The "better rates" story is marketing. The reality is the opposite: local brokers almost always beat the call-center quotes because we're not paying for Super Bowl ads and 3,000-person Phoenix call floors.

The Ask

I'm not asking you to pledge an exclusive. I'm not asking you to stop shopping rates. I'm asking you to do one thing.

Before you send your next buyer to "whoever's cheapest online," ask the lender one question:

"Do you live in Colorado?"

If the answer is no, ask yourself why a person sitting 1,500 miles away — who has never driven I-25, never seen the Front Range, never set foot in your client's neighborhood — should get paid to originate the biggest financial transaction of your client's life.

Then send the file to someone who lives here. You're not just helping your client.

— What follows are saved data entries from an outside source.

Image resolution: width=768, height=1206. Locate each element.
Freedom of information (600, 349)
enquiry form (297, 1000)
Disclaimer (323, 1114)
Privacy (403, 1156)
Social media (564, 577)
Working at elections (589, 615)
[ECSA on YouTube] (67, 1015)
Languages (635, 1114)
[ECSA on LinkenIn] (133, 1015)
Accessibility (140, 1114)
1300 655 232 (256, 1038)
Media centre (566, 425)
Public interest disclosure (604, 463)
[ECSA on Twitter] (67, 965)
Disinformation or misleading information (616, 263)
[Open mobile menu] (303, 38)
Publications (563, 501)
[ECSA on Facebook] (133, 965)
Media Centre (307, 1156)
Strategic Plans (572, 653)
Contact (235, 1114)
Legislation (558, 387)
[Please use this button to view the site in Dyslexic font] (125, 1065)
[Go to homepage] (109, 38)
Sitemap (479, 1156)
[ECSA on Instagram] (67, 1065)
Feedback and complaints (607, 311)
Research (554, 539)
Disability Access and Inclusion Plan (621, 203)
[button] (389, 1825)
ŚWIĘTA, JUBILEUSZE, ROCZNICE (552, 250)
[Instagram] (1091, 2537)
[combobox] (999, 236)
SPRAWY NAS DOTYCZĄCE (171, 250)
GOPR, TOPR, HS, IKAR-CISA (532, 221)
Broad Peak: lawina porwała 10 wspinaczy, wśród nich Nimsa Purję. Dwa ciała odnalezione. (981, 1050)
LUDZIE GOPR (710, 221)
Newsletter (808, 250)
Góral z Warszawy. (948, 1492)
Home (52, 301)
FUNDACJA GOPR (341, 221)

You're plugging the $83 million leak, one closing at a time.

Every loan officer at 719 Lending lives in Colorado.

All 50 of our LOs are in your time zone, know your market, and spend every commission dollar right here. When your buyer calls at 4:45pm on a Friday, we pick up — because we're five minutes down the road, not 1,500 miles away.

Work With a Local Lender →

Why We Wrote This

719 Lending is a Colorado Springs-based mortgage brokerage. Every one of our loan officers lives in Colorado. Every commission we earn gets spent here. We've been building this business with one principle: Coloradans deserve mortgage professionals who actually show up — in person, in the same time zone, in the same community.

The 78% number isn't an accident. It's the result of a decade of national lenders and call centers harvesting Colorado deals from a distance. The only way it changes is if Colorado realtors start treating "where does my lender live" as a qualifying question — the same way you treat "are you licensed" and "do you have a DU approval."

It's not protectionism. It's not gatekeeping. It's common sense — and now, thanks to 20 years of economic research, it's backed by hard numbers.

Support local. Use local. It's your economy. Defend it.

Sources & Methodology

  • Colorado Department of Regulatory Agencies (DORA) — MLO licensing residence data. 19,837 licensed MLOs; residence from NMLS registered home address.
  • Civic Economics — "Indie Impact Study Series" and "The Civic Economics of Retail: Ten Years of Studies" (2002–2022). Conducted in Austin, Chicago, San Francisco, Phoenix, Grand Rapids, New Orleans, Dane County WI, Upper Valley NH/VT, and others. civiceconomics.com
  • Institute for Local Self-Reliance (ILSR) — Maine communities local multiplier study, 2003. ilsr.org
  • American Booksellers Association — National summary of 10 Civic Economics studies, 2012. Local retailers return an average of 52% of revenue to the local economy vs. 14% for chains.
  • Vital Communities (Upper Valley) — 2022 Indie Impact Study. Local retailers: 55.5% recirculation; local restaurants: 68.4%. National chains average: 13.6%.
  • Salt Lake City retail study — Local retailers: 52% recirculation; national chains: 14%.
  • Colorado home sales & pricing — Colorado Association of Realtors market data; median home price from Zillow/Redfin. Commission assumptions reflect industry-standard origination revenue of approximately 1.5% per transaction. Out-of-state commission flow conservatively estimated at 50% of total origination pool.

Tim Chase is the CEO of 719 Lending Inc., a Colorado Springs-based mortgage brokerage. He has 23+ years in the mortgage industry and writes about Colorado real estate finance, market trends, and the independent broker movement.